Scalfaro ha accettato di essere un uomo di parte, di subire offese e incomprensioni, per difendere la Costituzione. Dando così una straordinaria testimonianza di coraggio nell'affermazione dei valori fondamentali del nostro vivere civile». Rosy Bindi, presidente del Pd, è convinta per questo che «se Napolitano ha potuto dare l'incarico a Monti, lo si deve a Scalfaro, che si oppose con grande energia ai tentativi di cambiare la nostra Carta e di stravolgere i poteri del Parlamento e del Capo dello Stato». La Bindi, pur avendo come Scalfaro, anche se in epoche diverse, mosso i suoi primi passi nell'Azione Cattolica, è arrivata solo negli ultimi anni a stringere con lui un rapporto di confidenza. Cementato da una battuta, quando lo scorso febbraio le disse «vengo a festeggiare i tuoi sessant'anni solo se mi prometti che comincerai finalmente a darmi del tu».
Entrambi cattolici democratici, accomunati da una tendenza a radicalizzare le posizioni, espressione di due diverse generazioni di ex Dc. Si è mai trovata in disaccordo con lui?
«L'ho conosciuto quando era già impegnato in politica e noi giovani guardavamo con ammirazione quest'uomo delle istituzioni che portava sul bavero il nostro distintivo dell'Azione Cattolica.
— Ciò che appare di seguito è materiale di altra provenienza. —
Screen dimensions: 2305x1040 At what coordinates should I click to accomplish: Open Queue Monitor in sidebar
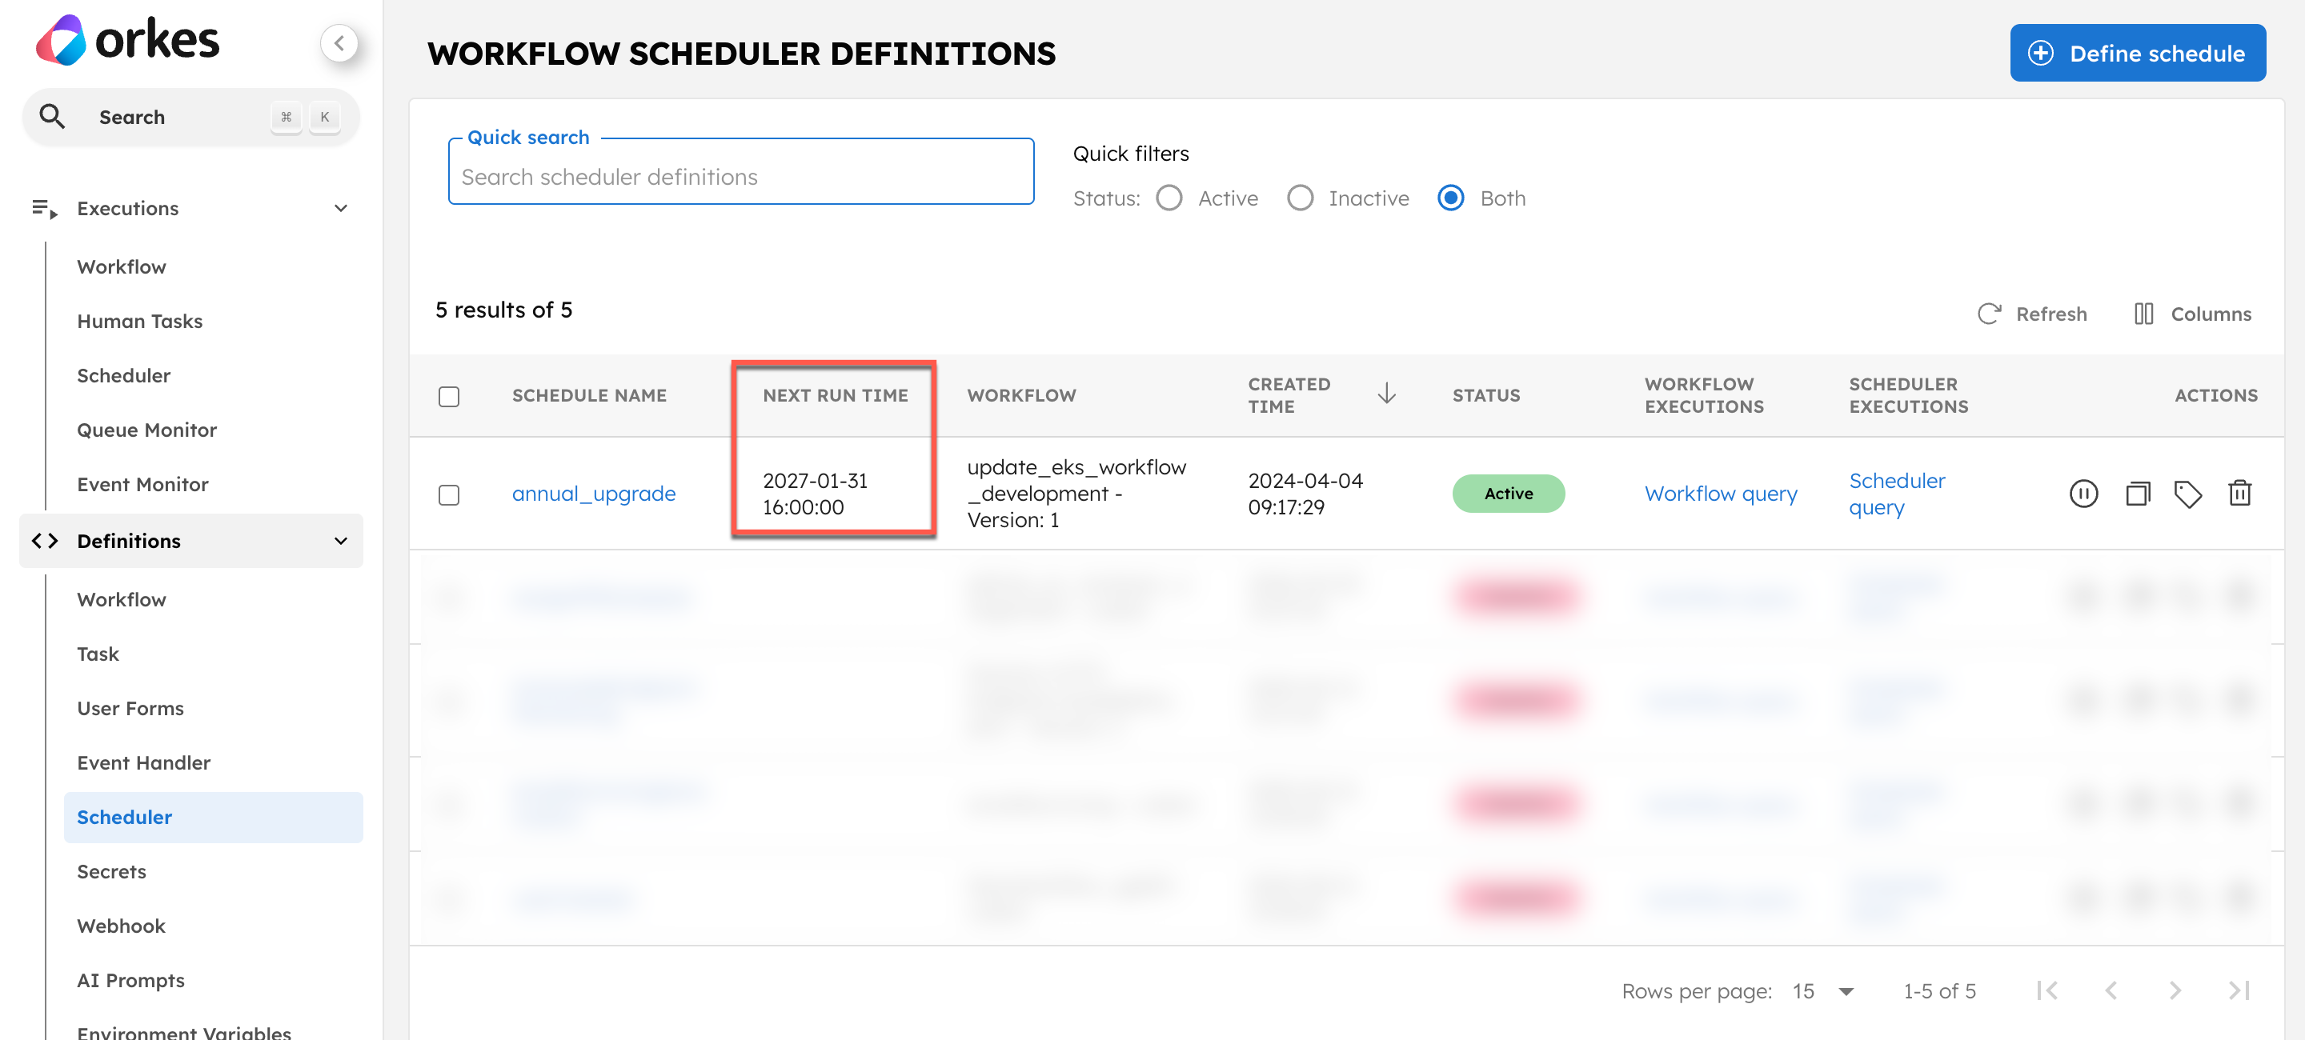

Venne da noi a fare una riflessione sulla Madonna quando era ministro degli Interni. Prima di lui ricordo solo La Pira così, tutti gli altri erano meno espliciti nella manifestazione della loro fede. Ma era rispettosissimo del valore della laicità che è una delle sue lezioni più alte. No, non mi sono mai trovata in disaccordo, anzi mi sono sentita accompagnata da lui nel mio percorso in questi anni. E ho sempre approvato le sue scelte, sia durante il suo settennato che dopo».
Gianfranco Rotondi sostiene che Scalfaro era un democristiano anomalo che si affermò solo dopo la fine della Dc. Concorda?
«È un giudizio un po' superficiale. È vero che non ha ricoperto grandi incarichi di partito, anche se credo abbia fatto più comizi di tutti. La sua elezione a sorpresa al Quirinale dimostra la riserva morale che poteva ancora esprimere un partito che stava entrando in crisi. Venne eletto dopo la strage di Capaci, su proposta di Pannella. Segno che la Dc, anche mentre cadeva sotto i colpi delle sue divisioni, aveva ancora risorse preziose da offrire al paese».
Ma come spiega che un democristiano moderato, contrario al compromesso storico e alla linea di Zaccagnini, ascrivibile all'area destra della Dc, sia oggi considerato il fautore del ribaltone a favore del centrosinistra e un testimonial del Pd?
«Credo che la chiave di interpretazione del suo percorso stia nel fatto che una cosa è essere esponente di un partito, altra cosa essere Presidente della Repubblica in anni così difficili. Ha gestito lui la prima grande crisi finanziaria del paese, evitando la bancarotta con i governi Amato e Ciampi. Ed ha applicato la Costituzione durante la crisi del governo Berlusconi, non per coprire il ribaltone, ma per rispettare la centralità del Parlamento. Lui si è reso conto che alla fine del suo mandato era considerato uomo di parte per aver difeso la Costituzione. E quando andai a dirgli che secondo me dovevamo proporgli un secondo settennato, mi rispose che non era possibile. La situazione italiana era a un punto tale, per cui la Costituzione invece che unire divideva. Ma ha vinto lui, perché la nostra Carta è ancora lì, intatta. E il suo antiberlusconismo è stato fedeltà alla Costituzione, non avversione nei confronti di una persona».